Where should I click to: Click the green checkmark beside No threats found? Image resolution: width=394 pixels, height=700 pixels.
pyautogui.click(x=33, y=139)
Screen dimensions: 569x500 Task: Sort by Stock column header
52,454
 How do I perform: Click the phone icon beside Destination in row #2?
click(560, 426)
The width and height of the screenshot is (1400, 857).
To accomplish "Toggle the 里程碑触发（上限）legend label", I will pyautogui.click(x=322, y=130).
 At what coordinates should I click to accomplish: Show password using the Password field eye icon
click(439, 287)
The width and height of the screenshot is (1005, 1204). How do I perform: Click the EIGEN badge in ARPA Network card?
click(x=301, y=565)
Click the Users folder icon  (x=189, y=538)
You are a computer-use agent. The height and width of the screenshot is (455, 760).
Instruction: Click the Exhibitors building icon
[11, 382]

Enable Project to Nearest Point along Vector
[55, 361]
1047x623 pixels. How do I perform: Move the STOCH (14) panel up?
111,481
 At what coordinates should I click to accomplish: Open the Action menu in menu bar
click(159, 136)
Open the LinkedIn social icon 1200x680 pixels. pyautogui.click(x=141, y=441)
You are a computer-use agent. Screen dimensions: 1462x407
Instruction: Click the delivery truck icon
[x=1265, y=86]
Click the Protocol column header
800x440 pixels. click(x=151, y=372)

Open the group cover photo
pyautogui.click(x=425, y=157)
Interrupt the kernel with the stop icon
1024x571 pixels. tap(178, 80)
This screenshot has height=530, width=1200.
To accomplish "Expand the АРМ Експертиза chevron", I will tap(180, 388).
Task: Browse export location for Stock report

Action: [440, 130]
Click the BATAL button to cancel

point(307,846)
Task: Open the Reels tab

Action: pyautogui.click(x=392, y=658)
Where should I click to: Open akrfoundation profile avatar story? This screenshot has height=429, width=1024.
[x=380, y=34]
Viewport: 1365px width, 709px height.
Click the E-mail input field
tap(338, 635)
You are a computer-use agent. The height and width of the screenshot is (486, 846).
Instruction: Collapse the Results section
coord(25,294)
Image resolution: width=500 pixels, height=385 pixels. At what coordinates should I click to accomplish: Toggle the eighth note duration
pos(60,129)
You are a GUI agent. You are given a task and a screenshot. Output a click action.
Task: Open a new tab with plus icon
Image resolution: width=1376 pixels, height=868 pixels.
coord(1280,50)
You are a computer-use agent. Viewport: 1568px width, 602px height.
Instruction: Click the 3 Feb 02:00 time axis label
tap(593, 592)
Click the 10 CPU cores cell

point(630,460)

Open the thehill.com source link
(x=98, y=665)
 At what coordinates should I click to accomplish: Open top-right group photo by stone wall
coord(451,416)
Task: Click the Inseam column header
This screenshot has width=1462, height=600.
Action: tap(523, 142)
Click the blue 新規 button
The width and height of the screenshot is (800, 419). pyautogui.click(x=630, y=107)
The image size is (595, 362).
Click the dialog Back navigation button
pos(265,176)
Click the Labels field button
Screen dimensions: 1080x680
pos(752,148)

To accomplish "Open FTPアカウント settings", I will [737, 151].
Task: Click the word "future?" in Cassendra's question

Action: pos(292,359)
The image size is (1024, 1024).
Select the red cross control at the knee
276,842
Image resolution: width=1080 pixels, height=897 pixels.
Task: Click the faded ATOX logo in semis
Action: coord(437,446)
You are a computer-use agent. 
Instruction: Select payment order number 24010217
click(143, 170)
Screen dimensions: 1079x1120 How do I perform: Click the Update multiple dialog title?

◆ ◆ ◆

> [ACTIVITY]: Take every line from the records that holds "computer" and copy it down.

> [PROBLEM SOLUTION]:
You are a computer-use agent. The height and width of the screenshot is (455, 760).
You are a computer-use agent. Screen dimensions: 1462x407
You are a computer-use agent. The height and width of the screenshot is (486, 846).
You are a computer-use agent. Viewport: 1568px width, 602px height.
You are a computer-use agent. 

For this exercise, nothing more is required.